さて、みなさん、エアコンは贅沢品ですか?それとも必需品ですか?今年の夏、このような暑さが続くとエアコンはもう生活必需品と言ってもいいのではないでしょうか。必需品どころか、生死を分けるとさえ言っても言い過ぎではないように思います。ところが不思議なことに、エアコンを小学校の導入するというと、意外に反対の声も多いのです。曰く、「子どもに贅沢をさせるな」、と。
でも、待って下さい。私たちが小学生だった時代と、今では明らかに日本の気候は違います。昔は真夏日がずっと続くようなことはありませんでした。8月下旬にもなれば、台風もやってきて、徐々に涼しくなったものです。エアコンがついていない小学校、中学校の暑さは私たち大人の想像を超えています。実際、私のところにもエアコンを付けてもらえないのか、という問い合わせが来ています。そして、全く別件でお茶をしていた、小学生の子どもを持つお父さんからも、「保護者の負担が発生してもいいから、エアコンは設置して欲しい」という声が挙がっていました。
難しいのは財政面。横浜市の説明によると、1つの学校に全教室エアコンを導入すると5000万円かかると言います(本当に5000万円もするのか、もう少し安くできるのではないか、とは思いますが、その議論はここではひとまず置いておきます)。横浜市内には小学校、中学校、特別支援学校を合わせると全部で490校ありますから、エアコンを導入すると250億円近い予算が必要になります。ただでさえ、築30年、築40年が経過し、老朽化対策が待ったなしの小学校、中学校が数多く存在する中で、エアコンの導入に予算を付けにくいとする意見に理解はできます。
しかし。そうも言っていられない状況。何とかしてあげたい。現に東京や川崎市などでは全小学校、中学校のエアコンは導入済み。横浜市も何とかしてあげたいものです。
先に述べた新聞報道の影響でしょうか、本日開催された一般質問では、各会派からエアコンの設置を求める意見が次から次への出ました。
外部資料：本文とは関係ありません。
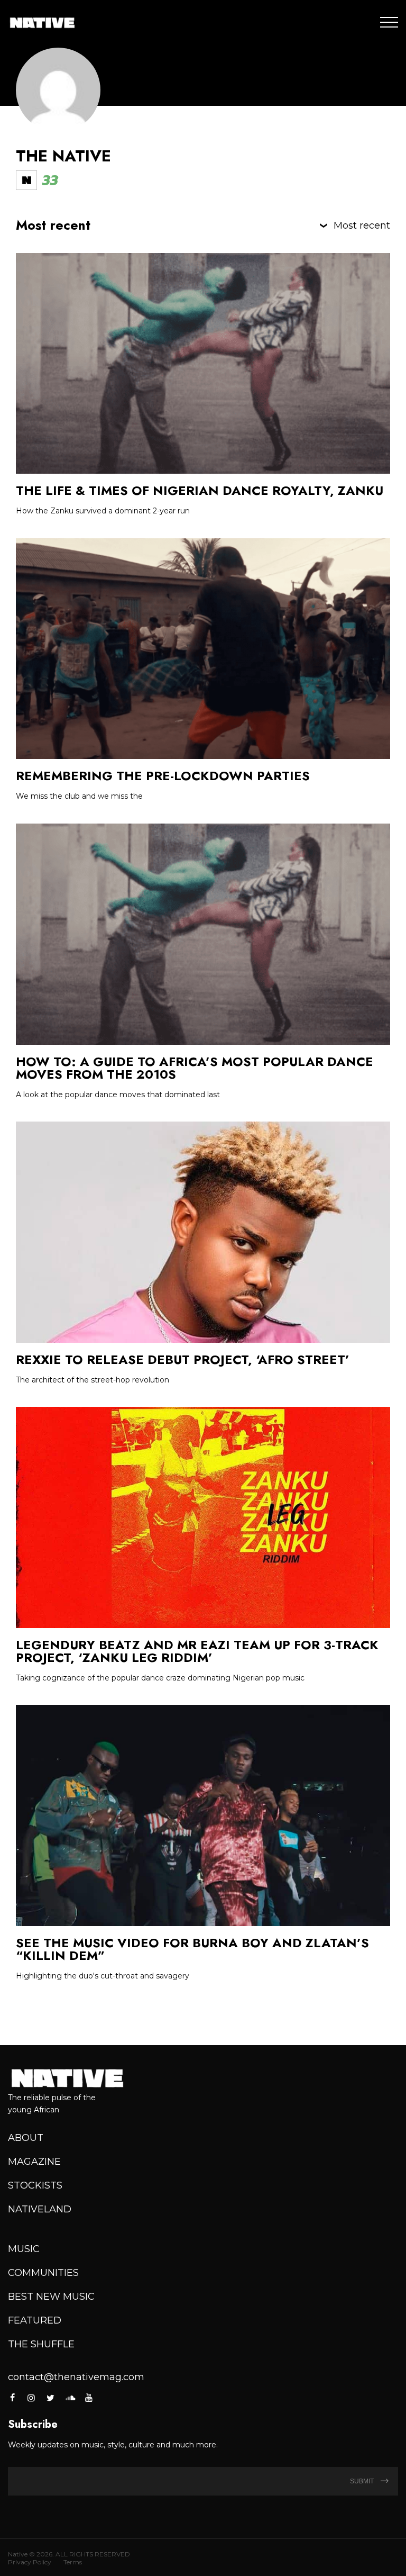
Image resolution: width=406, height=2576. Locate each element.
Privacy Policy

市長や教育長から具体的な回答はありませんでしたが、それでも「エアコン導入の必要性は感じている」こと、そして、「ハード、ソフト両面から何らかの対応が打てないか、検討する」旨、答弁がありました。
今後の推移を見守りたいと思います。
私の母校もかつて(旧校舎時代)、エアコンはありませんでした。今でもはっきりと覚えていますが、1994年の記録的な猛暑だった夏。7月下旬~8月上旬にかけて学校で行われた夏期講習はそれはそれは地獄でした。男子校だったこともあって、みんな、トランクス1枚で授業を受けていたことを覚えています。それでも、とても集中できない。私はもともと集中力が高い方ではないのですが、抜群の集中力を誇る同級生ですら、止まらない汗に授業どころではなかった。ノートはぐちゃぐちゃになるし、まともに授業を受けれなかった記憶があります。
自分の体験からもエアコンは決して子どもを甘やかすものではなく、もう、これなしには授業が成り立たないほど、日本の気候が変わってしまったのだと思います。財政的な問題をどうクリアするのか、ここは大変難しい課題ではありますが、何とかしてあげたいものです。